Hint: What does "% patients in top interval" actually mean?
As I have maintained for some time now, the genetic biomarkers are useful to show an influence based on the target MoA of A2-73. However, the response differences demonstrated so far between Wt. and Variants does not seem to display significant difference to clinically meaningful outcomes.
Actually that is a good thing since concentration is by far most influential for response to A2-73. Consequently, if A2-73 is approved most patients that can tolerate a dose bringing concentration to >= 4 Ng/mL should benefit.
8% more of the wt only subjects were in the top interval after 14 weeks of 2-73 than the wt's + variants on 2-73 were at 14 weeks. 8% difference can make or break a trial and is significant. Not too shabby results for the group receiving 2-73 considering pdd is degenerative, as demonstrated by the placebo group.
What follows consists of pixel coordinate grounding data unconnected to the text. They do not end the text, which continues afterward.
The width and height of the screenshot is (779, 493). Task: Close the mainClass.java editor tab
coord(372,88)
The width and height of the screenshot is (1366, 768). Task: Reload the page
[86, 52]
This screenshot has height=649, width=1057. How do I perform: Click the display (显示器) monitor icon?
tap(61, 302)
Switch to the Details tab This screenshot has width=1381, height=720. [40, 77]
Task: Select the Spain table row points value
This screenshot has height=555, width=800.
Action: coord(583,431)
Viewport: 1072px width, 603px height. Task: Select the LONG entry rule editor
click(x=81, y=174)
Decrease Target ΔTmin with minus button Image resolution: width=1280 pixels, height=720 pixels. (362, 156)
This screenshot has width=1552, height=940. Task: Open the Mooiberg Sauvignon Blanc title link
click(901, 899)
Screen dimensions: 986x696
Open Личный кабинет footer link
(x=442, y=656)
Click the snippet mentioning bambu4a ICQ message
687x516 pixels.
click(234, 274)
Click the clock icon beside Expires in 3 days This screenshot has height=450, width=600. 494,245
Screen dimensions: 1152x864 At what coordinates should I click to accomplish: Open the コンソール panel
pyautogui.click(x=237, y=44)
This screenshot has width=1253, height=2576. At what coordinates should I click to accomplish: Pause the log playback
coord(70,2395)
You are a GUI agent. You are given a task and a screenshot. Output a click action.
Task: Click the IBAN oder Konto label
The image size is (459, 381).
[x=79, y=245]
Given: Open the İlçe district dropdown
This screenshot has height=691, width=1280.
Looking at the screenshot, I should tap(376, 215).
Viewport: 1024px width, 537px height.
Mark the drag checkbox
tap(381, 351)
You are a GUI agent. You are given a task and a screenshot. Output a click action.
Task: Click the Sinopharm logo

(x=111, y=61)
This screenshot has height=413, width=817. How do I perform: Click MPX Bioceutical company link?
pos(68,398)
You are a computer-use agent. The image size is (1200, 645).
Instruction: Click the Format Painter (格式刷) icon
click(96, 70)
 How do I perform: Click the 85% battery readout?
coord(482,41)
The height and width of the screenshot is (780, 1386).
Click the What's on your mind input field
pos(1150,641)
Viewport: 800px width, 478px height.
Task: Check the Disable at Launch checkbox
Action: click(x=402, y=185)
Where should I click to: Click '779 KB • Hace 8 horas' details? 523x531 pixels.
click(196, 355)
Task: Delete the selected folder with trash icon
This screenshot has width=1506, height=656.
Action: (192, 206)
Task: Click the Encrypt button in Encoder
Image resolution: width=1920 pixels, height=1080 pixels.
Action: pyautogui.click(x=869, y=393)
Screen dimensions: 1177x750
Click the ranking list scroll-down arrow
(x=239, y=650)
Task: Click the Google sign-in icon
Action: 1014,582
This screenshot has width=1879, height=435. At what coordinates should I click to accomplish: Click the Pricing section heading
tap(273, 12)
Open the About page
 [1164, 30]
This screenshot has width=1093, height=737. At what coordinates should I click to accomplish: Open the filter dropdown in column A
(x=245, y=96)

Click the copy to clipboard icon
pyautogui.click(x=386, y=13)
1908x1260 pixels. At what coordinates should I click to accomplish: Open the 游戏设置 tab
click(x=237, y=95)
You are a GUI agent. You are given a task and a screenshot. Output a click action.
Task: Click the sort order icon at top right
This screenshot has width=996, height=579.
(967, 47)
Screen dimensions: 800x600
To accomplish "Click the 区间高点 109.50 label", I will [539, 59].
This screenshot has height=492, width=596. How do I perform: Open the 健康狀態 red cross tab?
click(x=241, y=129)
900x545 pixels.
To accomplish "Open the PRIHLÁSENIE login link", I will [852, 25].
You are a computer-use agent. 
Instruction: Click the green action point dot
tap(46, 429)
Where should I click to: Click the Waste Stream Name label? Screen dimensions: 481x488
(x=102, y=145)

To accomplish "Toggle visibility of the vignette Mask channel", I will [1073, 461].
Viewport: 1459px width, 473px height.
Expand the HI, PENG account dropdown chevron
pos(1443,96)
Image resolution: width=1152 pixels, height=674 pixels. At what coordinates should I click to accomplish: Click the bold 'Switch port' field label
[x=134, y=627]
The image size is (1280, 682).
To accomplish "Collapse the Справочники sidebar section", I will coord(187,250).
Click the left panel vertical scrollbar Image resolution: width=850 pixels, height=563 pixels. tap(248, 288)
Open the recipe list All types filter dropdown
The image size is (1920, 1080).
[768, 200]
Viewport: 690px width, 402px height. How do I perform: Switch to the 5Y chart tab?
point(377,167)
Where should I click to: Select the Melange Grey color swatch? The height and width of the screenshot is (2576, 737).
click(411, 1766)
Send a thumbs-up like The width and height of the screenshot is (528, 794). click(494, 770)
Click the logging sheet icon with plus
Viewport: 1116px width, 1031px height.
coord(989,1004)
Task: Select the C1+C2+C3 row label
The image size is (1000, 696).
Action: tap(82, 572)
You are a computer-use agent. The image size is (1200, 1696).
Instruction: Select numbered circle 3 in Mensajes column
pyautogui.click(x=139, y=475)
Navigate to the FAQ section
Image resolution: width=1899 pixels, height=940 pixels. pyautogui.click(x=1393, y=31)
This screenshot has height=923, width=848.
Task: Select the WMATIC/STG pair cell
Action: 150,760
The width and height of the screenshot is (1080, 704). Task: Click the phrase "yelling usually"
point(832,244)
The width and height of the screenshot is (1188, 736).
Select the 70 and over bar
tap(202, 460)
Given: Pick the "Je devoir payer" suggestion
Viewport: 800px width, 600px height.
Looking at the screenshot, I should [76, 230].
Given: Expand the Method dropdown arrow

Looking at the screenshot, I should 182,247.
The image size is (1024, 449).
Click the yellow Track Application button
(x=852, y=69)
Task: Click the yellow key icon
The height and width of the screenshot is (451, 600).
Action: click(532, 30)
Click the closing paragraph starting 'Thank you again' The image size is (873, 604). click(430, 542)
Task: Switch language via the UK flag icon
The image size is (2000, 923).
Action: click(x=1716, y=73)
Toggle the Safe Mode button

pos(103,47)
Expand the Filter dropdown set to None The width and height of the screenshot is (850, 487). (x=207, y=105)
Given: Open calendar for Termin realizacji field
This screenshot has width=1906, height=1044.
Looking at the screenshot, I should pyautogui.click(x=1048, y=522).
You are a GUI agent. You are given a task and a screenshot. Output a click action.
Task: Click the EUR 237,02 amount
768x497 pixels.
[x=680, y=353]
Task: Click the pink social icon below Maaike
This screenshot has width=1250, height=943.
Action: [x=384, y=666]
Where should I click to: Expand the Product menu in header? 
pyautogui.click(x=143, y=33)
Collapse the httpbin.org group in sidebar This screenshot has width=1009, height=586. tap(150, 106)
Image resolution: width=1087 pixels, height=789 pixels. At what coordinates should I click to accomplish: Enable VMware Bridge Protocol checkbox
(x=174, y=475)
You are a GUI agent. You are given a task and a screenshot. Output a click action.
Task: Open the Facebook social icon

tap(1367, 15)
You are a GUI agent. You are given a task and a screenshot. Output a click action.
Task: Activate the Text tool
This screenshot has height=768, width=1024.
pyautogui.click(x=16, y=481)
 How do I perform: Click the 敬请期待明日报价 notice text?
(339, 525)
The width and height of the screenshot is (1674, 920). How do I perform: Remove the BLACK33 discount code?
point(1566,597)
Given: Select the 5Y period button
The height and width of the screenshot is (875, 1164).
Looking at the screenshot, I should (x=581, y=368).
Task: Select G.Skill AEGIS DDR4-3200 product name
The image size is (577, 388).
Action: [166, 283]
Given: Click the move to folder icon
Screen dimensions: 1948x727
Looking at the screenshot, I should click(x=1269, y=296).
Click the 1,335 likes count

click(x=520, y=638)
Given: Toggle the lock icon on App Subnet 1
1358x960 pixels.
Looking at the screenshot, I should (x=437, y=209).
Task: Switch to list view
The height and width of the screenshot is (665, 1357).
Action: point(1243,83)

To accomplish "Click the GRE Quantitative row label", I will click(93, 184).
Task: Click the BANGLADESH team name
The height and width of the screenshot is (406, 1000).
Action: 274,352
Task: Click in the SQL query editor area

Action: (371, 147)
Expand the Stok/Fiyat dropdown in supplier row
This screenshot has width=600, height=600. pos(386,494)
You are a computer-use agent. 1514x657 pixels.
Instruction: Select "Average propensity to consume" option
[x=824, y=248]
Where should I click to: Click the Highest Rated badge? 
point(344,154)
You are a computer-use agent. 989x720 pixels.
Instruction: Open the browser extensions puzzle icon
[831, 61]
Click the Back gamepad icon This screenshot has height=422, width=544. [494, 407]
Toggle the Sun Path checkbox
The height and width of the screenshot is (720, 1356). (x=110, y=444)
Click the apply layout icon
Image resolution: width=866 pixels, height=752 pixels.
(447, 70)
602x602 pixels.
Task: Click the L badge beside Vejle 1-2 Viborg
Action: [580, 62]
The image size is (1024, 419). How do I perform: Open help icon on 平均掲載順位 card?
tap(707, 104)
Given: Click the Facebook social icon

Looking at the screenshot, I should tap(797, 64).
- Actual % improvement over placebo at week 14 isolating WT carriers is 12.12% compared to the entire n=132 (74%-66%)/66% - Isolating the 50mg could/should/might yield better results, however it was not broken out from 30mg cohort which could be bringing down the overall improvement %. - Improvement % when up from week 8 to week 14. Therefore, % improvement could/should/might be even better at week 22 or any future OLE date. - 16-20% of the population DO NOT have the WT gene. Is it safe to assume that the MAX improvement could be ~20% identifying this biomarker? i.e. 20% improvement would be a perfect score and 100% identify the WT biomarker? - Paraphrasing - you & Doc mentioned this % improvement was "weak". What % improvement at week 14 would have been considered "good" or "great" to you? - IMO (at this point) with more time and isolating 50mg data, we would be very close to this 16-20% improvement validating the biomarker (if my prior assumptions are valid) and would find out when this plateaus in OLE.
Feel free to rip those apart. Just a 6 month biotech newbie here.